As the speakers noted, Iran is a multi-ethnic country where only around half the population is classified as Persian, with Farsi as their mother tongue. (Ethnicity doesn’t have hard boundaries so figures vary from source to source.) Non-Persian peoples have been oppressed under both the Shah and the Ayatollahs, and revolutionary actions have been especially harshly supressed in the non-Persian areas. Individuals suffer multiple overlapping and linked oppressions: as ethnic minorities, as Sunnis or as non-Muslims, as women, as workers in a system where economic position is heavily influenced by those other identities.
Conference speakers advocated for the recognition of the right to self-determination, envisaged as decentralised autonomy within Iran, and Maryam Fathi, from The East Kurdistan Free Women’s Society (KJAR) summarised Öcalan’s ideas of Democratic Confederalism.
As can be seen on the ground, especially with the links made between Kurdistan and Baluchistan but also with links between previously antagonistic groups, and as was demonstrated in the choice of conference speakers (Kurdish, Baluch, Arab, Turk-Azari), unity in struggle of the different national peoples is seen as vital – with Rojava serving as a model. Mustafa Hijri, leader of the KDPI, described this as a form of internationalism, while PJAK’s co-chair, Siamand Moeini, described the Jina revolution as creating a renaissance in Iranian society. If the revolution is to succeed, it has to expand and overcome what writer Behruz Buçani described as the colonial mindset of Persian society and media, which wants to keep the non-Persian narrative on the margins. Komala Spokesperson, Ebrahim Alizadeh, began the afternoon session with a reminder that democracy is meaningless without social justice, and that women’s rights and the right to self-determination are part of democracy.

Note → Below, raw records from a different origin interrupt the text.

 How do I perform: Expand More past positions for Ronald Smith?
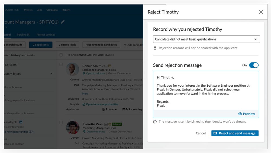click(85, 94)
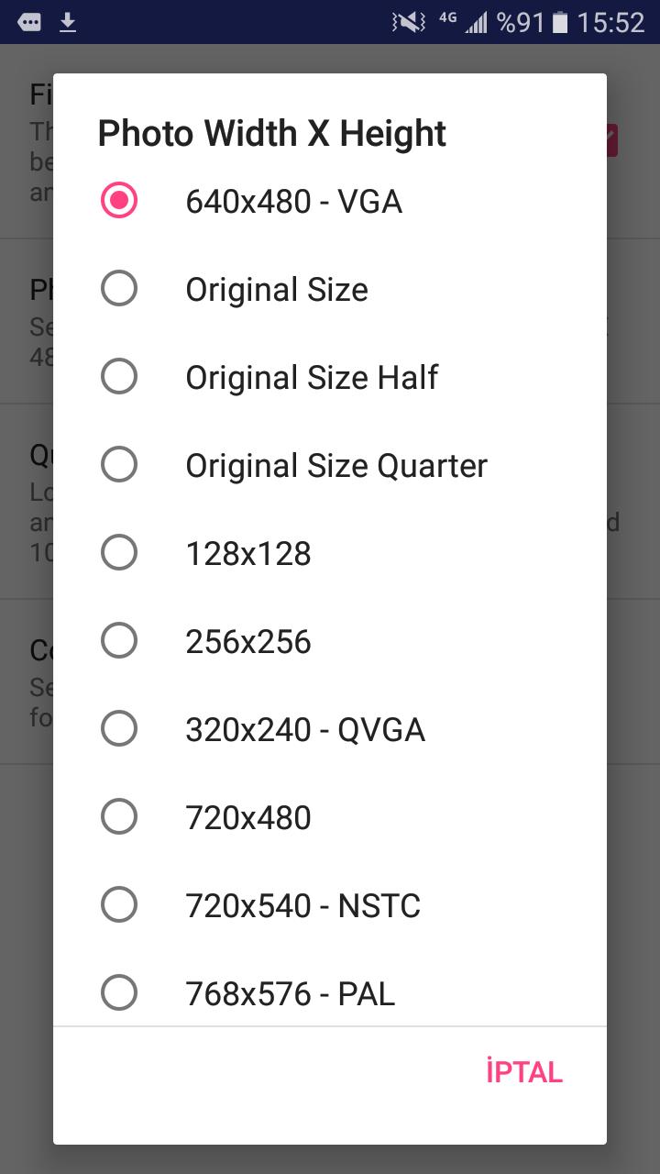Select Original Size Half radio button
This screenshot has width=660, height=1174.
pyautogui.click(x=119, y=377)
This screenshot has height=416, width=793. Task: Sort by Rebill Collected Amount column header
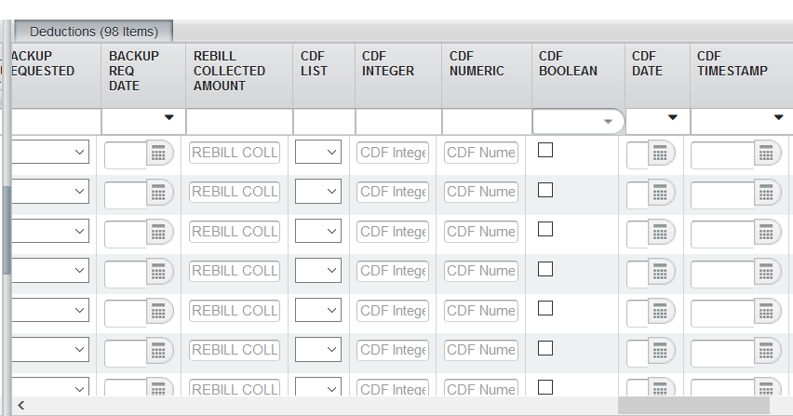[x=229, y=71]
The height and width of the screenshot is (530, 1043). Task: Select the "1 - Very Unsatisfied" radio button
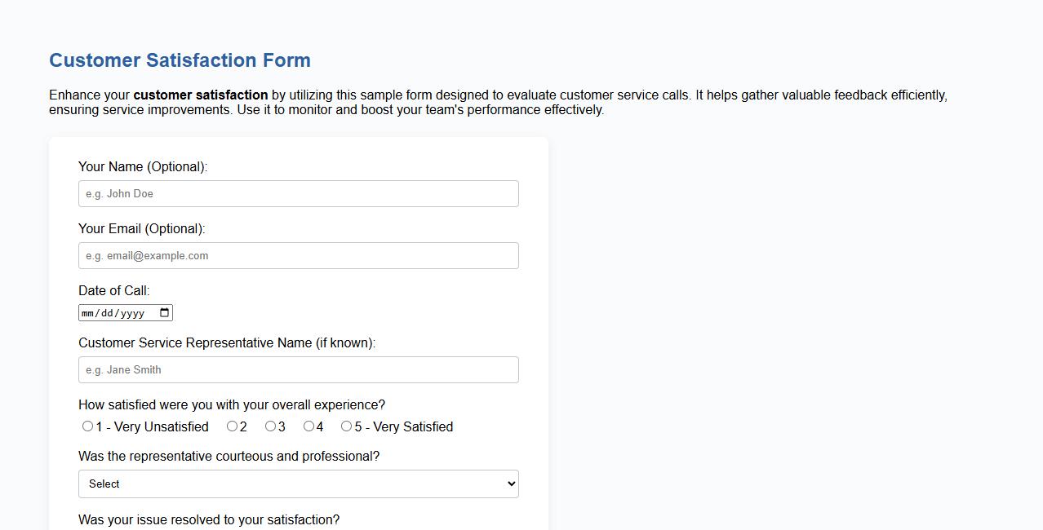point(87,426)
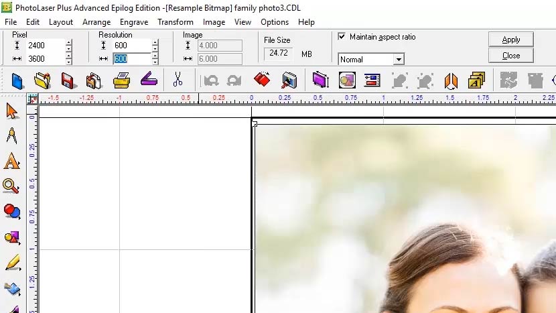Click the Save floppy disk icon
The height and width of the screenshot is (313, 556).
pyautogui.click(x=68, y=81)
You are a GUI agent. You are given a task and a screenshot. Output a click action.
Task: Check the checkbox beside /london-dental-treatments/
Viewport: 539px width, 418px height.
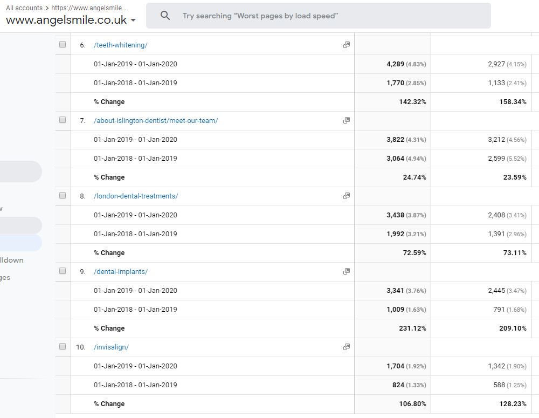(x=63, y=196)
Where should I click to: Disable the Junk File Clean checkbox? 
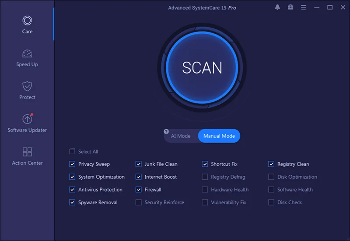pyautogui.click(x=139, y=164)
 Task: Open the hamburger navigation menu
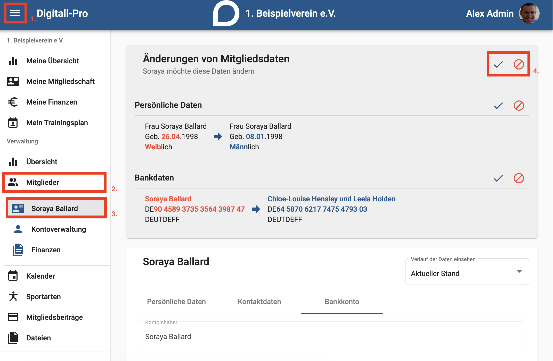tap(15, 13)
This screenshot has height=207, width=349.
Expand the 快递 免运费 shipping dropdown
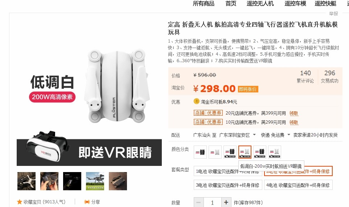pyautogui.click(x=289, y=135)
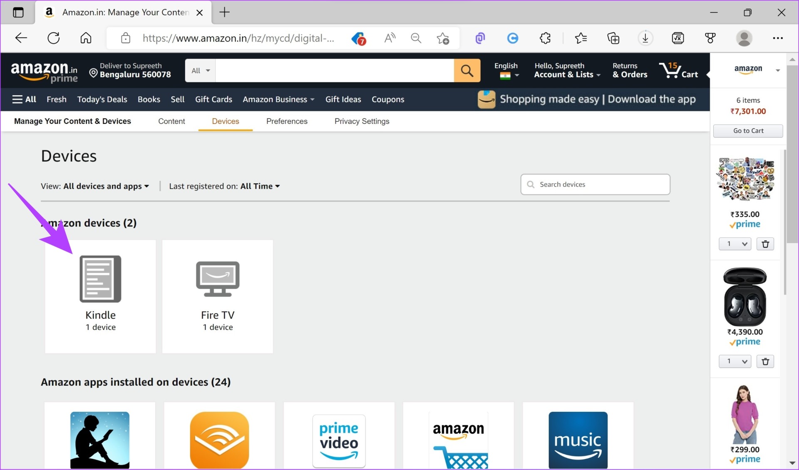The height and width of the screenshot is (470, 799).
Task: Open the Fire TV device tile
Action: coord(218,296)
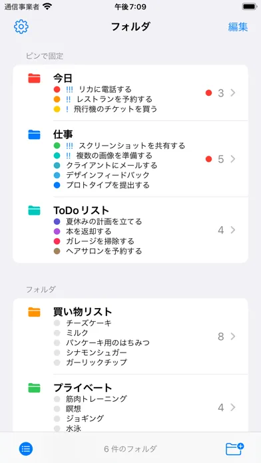Tap the green プライベート folder icon
The height and width of the screenshot is (463, 261).
(34, 387)
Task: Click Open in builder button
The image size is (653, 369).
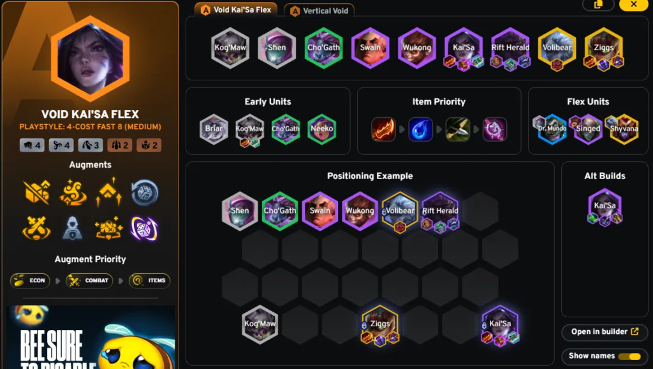Action: point(605,331)
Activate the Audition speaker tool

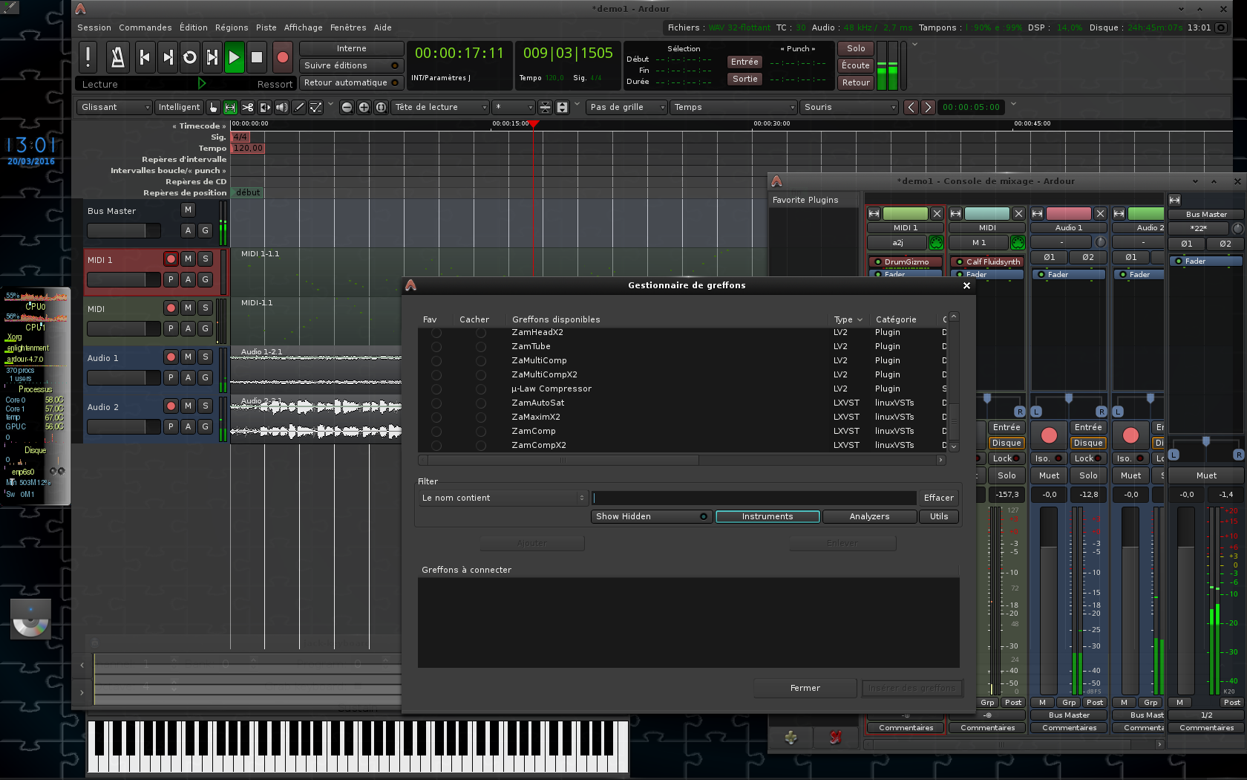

All the Kurdish parties are armed and see their weapons as vital to their defence and survival; however, they have chosen not to intervene militarily in the ongoing revolution. This hasn’t stopped their bases in Iraq from coming under attack from the Iranian military, which the KDPI leader described as the price of revolution. PJAK guerrillas are based in the border mountains, where Turkey helps Iran attack them. A PJAK guerrilla was killed by a Turkish drone last Sunday.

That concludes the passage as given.